_PROVIDED TEXT_
2.2 Joint Probability Density Function Approximation

For simplicity, let \( f\left( z \right) \) be the pdf of a random variable \( Z \) defined in \( \varOmega = \left[ {a,b} \right] \) and let \( \varphi_{1} \left( z \right),\varphi_{2} \left( z \right), \ldots \) be a set of orthogonal functions defined in the same space \( \varOmega \). Then, a fixed number \( \omega \) of those orthogonal functions can approximate \( f\left( z \right) \) (Lebedev 1965; Mustapha and Dimitrakopoulos 2010a; Minniakhmetov et al. 2018; Yao et al. 2018), when multiplied by the coefficients \( L_{i} \)

$$ f\left( z \right) \approx \sum\limits_{i = 0}^{\omega } {L_{i} \varphi_{i} \left( z \right)} . $$
(4)

Since the sets of functions are orthogonal

$$ \int\limits_{a}^{b} {\varphi_{i} \left( z \right)\varphi_{j} \left( z \right)} {\text{d}}z = \delta_{ij} , $$
(5)

where \( \delta_{ij} \) is the Kronecker delta indexed by \( i \) and \( j \), such that it take a unitary value if \( i = j \) and 0 otherwise, using the definition of the expected value of one for a basis function

$$ E\left[ {\varphi_{i} \left( z \right)} \right] = \int\limits_{a}^{b} {\varphi_{i} \left( z \right)f\left( z \right)} {\text{d}}z. $$
(6)

Replacing \( f\left( z \right) \) as in Eq. (4) yields

$$ \begin{aligned} & E\left[ {\varphi_{i} \left( z \right)} \right] \approx \int\limits_{a}^{b} {\varphi_{i} \left( z \right)\sum\limits_{j = 0}^{\omega } {L_{j} \varphi_{j} \left( z \right)} {\text{d}}z} = \sum\limits_{j = 0}^{\omega } {L_{j} \int\limits_{a}^{b} {\varphi_{j} \left( z \right)\varphi_{i} \left( z \right){\text{d}}z} } \\ & \quad = \sum\limits_{j = 0}^{\omega } {L_{j} \delta_{ij} } = L_{i} . \\ \end{aligned} $$
(7)

The coefficient \( L_{i} \) can be obtained experimentally from an available sample, thus \( f\left( z \right) \) is approximated by Eq. (4).

_EXTRACTED MATERIAL_
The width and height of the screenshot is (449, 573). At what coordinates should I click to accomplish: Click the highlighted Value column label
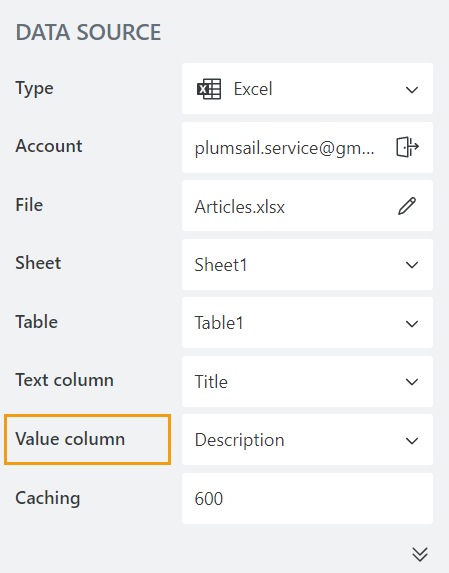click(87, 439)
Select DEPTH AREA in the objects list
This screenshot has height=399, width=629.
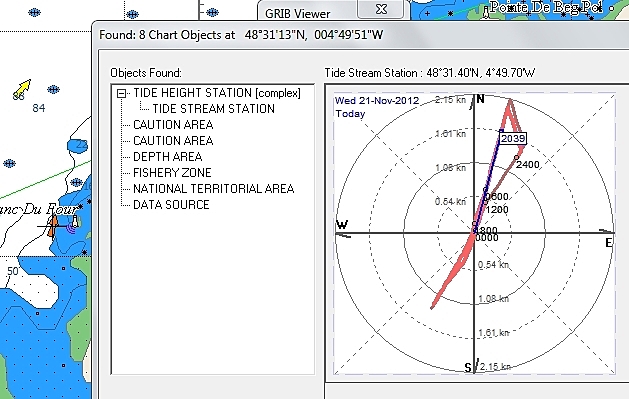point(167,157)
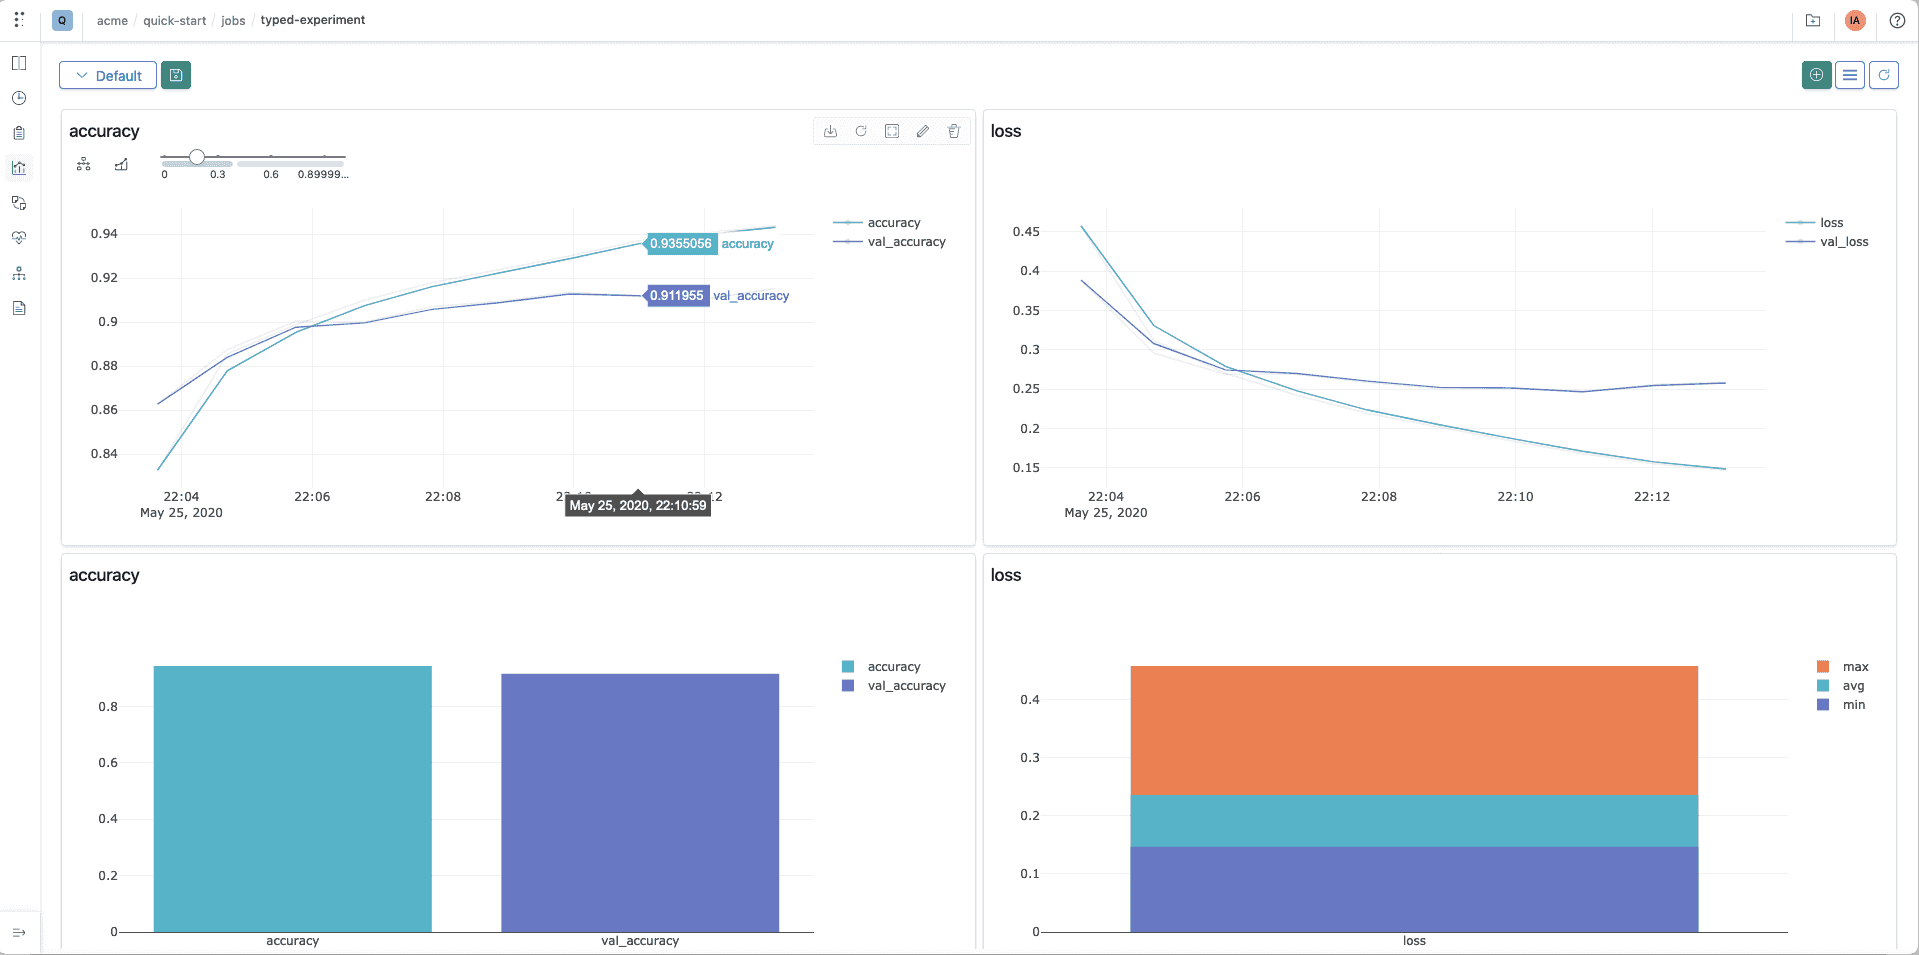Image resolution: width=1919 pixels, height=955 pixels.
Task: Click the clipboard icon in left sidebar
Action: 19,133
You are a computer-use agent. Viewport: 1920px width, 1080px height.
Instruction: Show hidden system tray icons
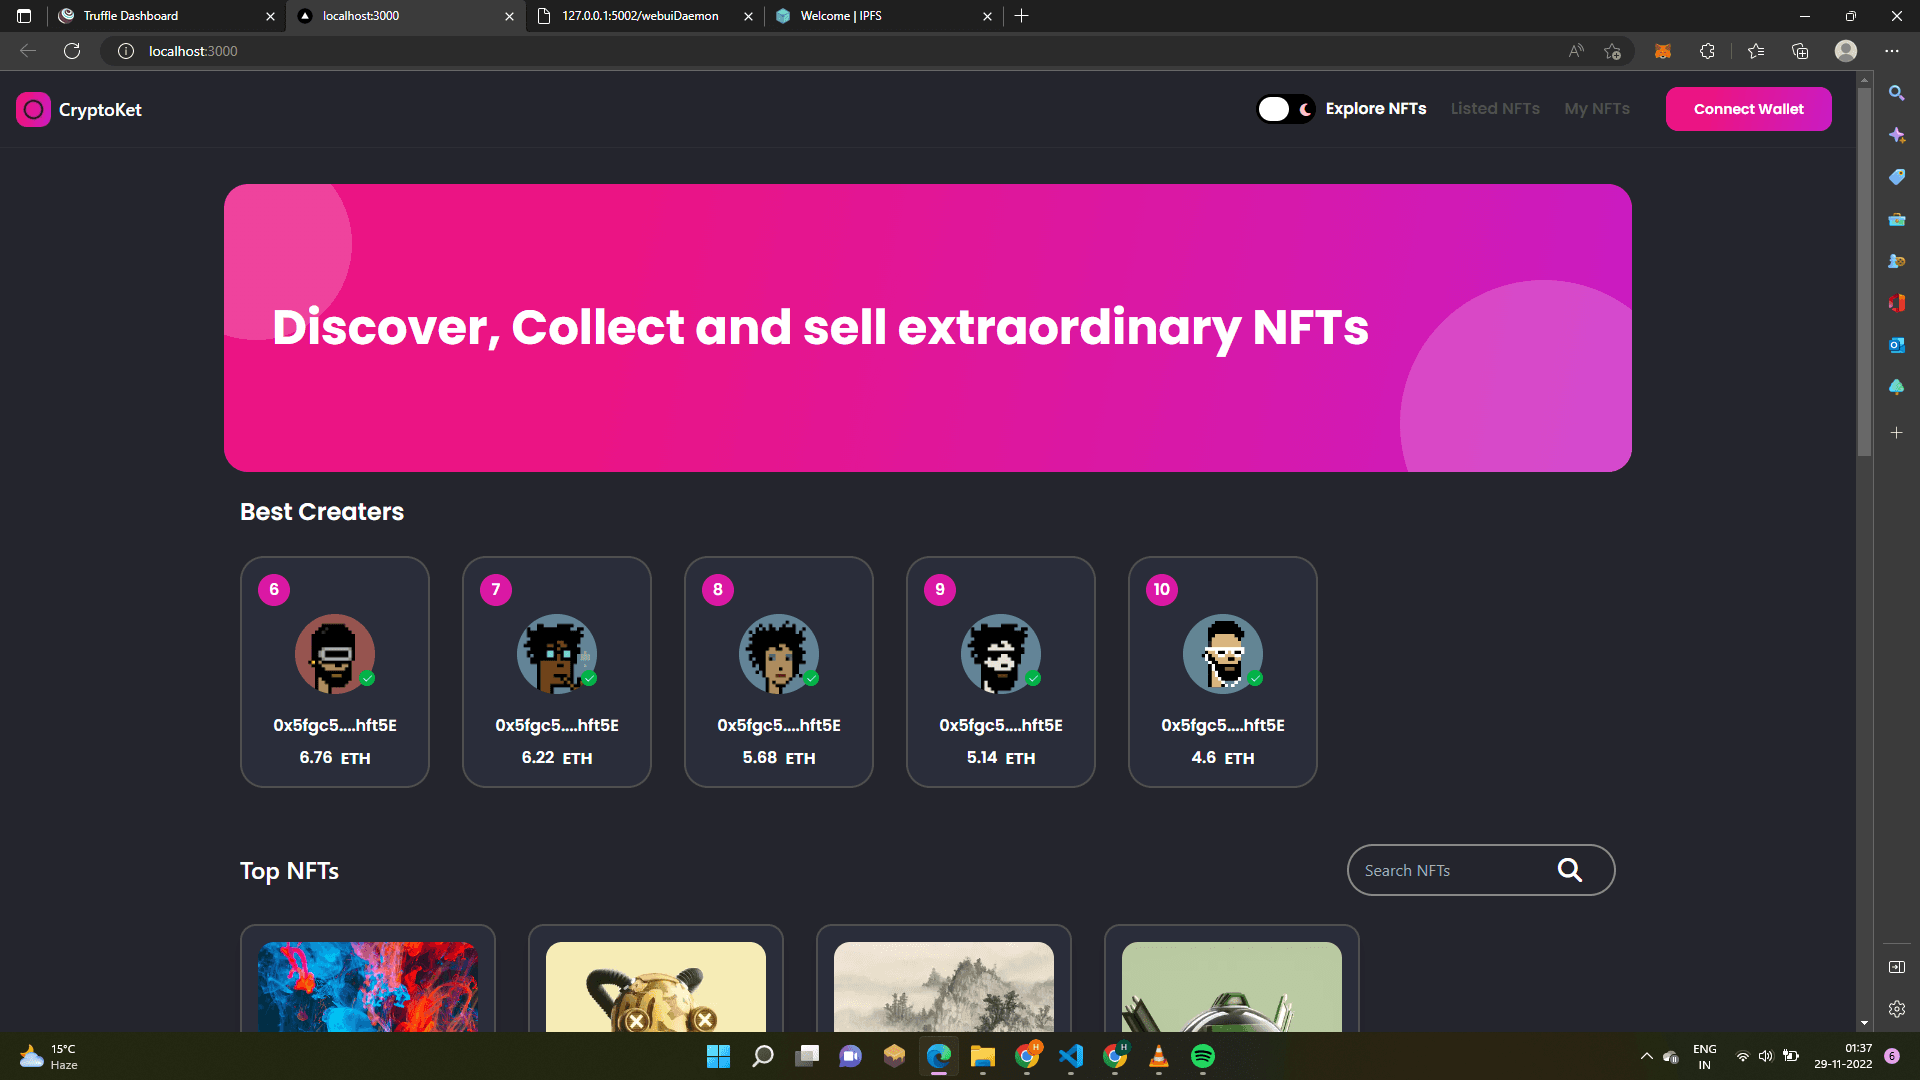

--

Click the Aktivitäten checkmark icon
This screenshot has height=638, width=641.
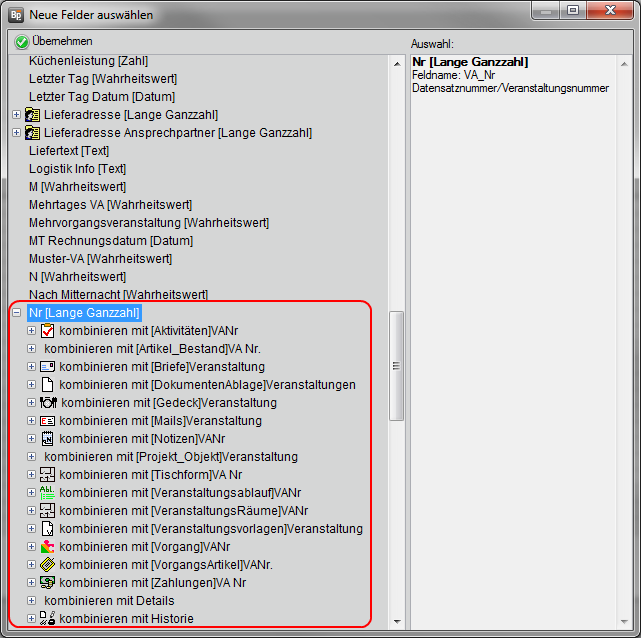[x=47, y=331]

==

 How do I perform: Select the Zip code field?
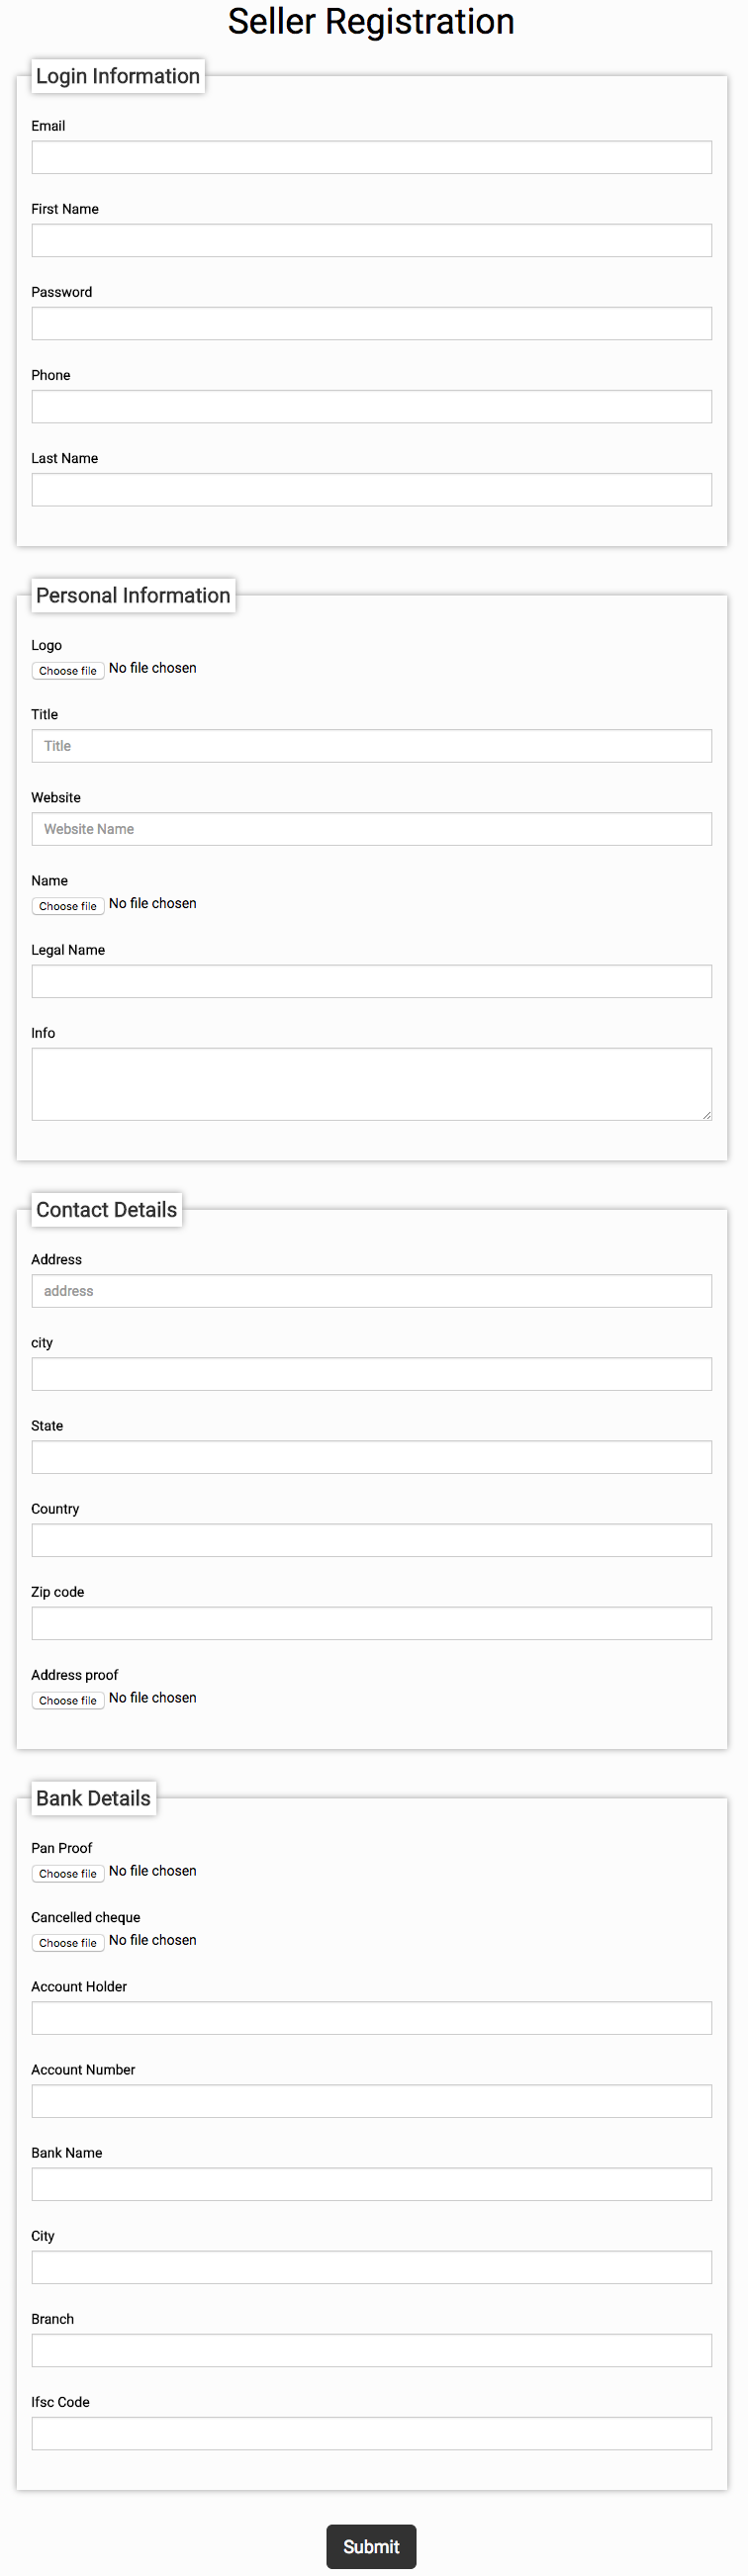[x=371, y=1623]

_BRIEF_
Copy the density approximation text starting at "Replacing \( f\left( z" and ending at "approximated by Eq. (4).", substituting "empirically" for "experimentally".

_CORRECT OUTPUT_
Replacing \( f\left( z \right) \) as in Eq. (4) yields

$$ \begin{aligned} & E\left[ {\varphi_{i} \left( z \right)} \right] \approx \int\limits_{a}^{b} {\varphi_{i} \left( z \right)\sum\limits_{j = 0}^{\omega } {L_{j} \varphi_{j} \left( z \right)} {\text{d}}z} = \sum\limits_{j = 0}^{\omega } {L_{j} \int\limits_{a}^{b} {\varphi_{j} \left( z \right)\varphi_{i} \left( z \right){\text{d}}z} } \\ & \quad = \sum\limits_{j = 0}^{\omega } {L_{j} \delta_{ij} } = L_{i} . \\ \end{aligned} $$
(7)

The coefficient \( L_{i} \) can be obtained empirically from an available sample, thus \( f\left( z \right) \) is approximated by Eq. (4).